Topological considerations on peer-to-peer energy exchange and distributed energy generation in the smart grid

Abstract

AbstractThe vision of the future Smart Grid considers end-users connected to it as both consuming and generating energy. Equipped with small-scale renewable energy generators and storage systems, end-users, also known as prosumers, engage in a local energy market for procuring and selling energy, in turn disrupting the traditional utility model. The appeal of this vision lies in the engagement of end-users, in facilitating the introduction and optimization of renewable energy sources, with the overall expectation of optimizing the global energy generation and distribution process. To handle the peer-to-peer energy exchange and distributed energy generation in the digitalized Smart Grid, we proposed an optimization strategy. In the present work, we propose a Monte Carlo based simulation model to investigate the role of the topology in facilitating the peer-to-peer energy exchanges and distributed energy generation. We consider a 37-node distribution network and evaluate four topological models: radial, complete graph, random graph, and small-world.

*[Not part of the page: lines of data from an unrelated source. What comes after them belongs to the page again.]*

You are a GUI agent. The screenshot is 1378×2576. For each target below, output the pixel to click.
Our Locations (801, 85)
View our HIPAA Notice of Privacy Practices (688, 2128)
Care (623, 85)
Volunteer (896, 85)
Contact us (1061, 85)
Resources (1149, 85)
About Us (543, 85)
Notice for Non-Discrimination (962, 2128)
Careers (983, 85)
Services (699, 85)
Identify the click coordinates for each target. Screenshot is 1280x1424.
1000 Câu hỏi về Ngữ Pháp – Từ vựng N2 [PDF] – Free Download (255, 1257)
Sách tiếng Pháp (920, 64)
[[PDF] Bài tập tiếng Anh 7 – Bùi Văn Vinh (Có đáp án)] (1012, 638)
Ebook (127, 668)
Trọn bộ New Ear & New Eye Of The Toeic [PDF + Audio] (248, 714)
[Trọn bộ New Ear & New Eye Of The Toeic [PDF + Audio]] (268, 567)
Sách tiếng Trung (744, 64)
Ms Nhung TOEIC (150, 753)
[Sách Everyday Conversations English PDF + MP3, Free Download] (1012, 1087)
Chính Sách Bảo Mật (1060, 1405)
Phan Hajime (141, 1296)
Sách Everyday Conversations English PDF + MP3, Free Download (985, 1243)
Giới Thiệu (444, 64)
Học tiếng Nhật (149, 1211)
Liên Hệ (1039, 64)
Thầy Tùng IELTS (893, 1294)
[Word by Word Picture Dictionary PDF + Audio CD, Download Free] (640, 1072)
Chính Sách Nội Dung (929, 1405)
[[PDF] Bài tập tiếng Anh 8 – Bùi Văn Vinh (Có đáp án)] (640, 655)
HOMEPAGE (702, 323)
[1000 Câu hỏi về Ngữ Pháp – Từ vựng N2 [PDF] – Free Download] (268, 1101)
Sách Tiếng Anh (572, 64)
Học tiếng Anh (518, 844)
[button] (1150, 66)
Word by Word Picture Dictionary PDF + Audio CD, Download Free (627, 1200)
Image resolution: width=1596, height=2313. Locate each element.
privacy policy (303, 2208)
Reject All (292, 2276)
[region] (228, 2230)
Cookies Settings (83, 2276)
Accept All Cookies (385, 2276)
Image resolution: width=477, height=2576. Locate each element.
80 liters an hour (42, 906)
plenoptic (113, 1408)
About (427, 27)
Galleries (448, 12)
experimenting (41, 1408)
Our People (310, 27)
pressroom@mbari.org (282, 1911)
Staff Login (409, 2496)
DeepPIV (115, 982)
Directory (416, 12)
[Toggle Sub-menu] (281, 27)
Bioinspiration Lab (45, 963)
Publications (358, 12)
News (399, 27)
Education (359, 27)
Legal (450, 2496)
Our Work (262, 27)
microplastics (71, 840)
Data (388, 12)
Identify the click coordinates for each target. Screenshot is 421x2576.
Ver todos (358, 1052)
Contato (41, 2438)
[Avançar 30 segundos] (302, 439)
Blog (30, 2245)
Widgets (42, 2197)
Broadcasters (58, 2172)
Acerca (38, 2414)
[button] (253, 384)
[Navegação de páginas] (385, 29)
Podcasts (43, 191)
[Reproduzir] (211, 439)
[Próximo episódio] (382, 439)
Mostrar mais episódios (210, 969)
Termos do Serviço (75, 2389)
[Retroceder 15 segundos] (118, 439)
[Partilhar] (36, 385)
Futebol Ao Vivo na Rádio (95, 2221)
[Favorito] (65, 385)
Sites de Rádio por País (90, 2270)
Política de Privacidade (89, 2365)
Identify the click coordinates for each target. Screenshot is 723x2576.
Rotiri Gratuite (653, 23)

The results indicate that the random graph model is better than other models in reducing the average delivery path length and energy losses in the energy transfer between providers and consumers. The small-world model has higher efficiency than other models in reducing the maximum power load in the distribution network and the cost of buying energy for end-users. We scale up the investigation by considering a 100-node network and evaluate the random graph and the small-world models by varying the rewiring probabilities. The results show that the small-world model outperforms the random graph model on most efficiency metrics, even when considering infrastructural costs. This work provides the foundation for a decision support system for analysis and high level planning of the distribution network.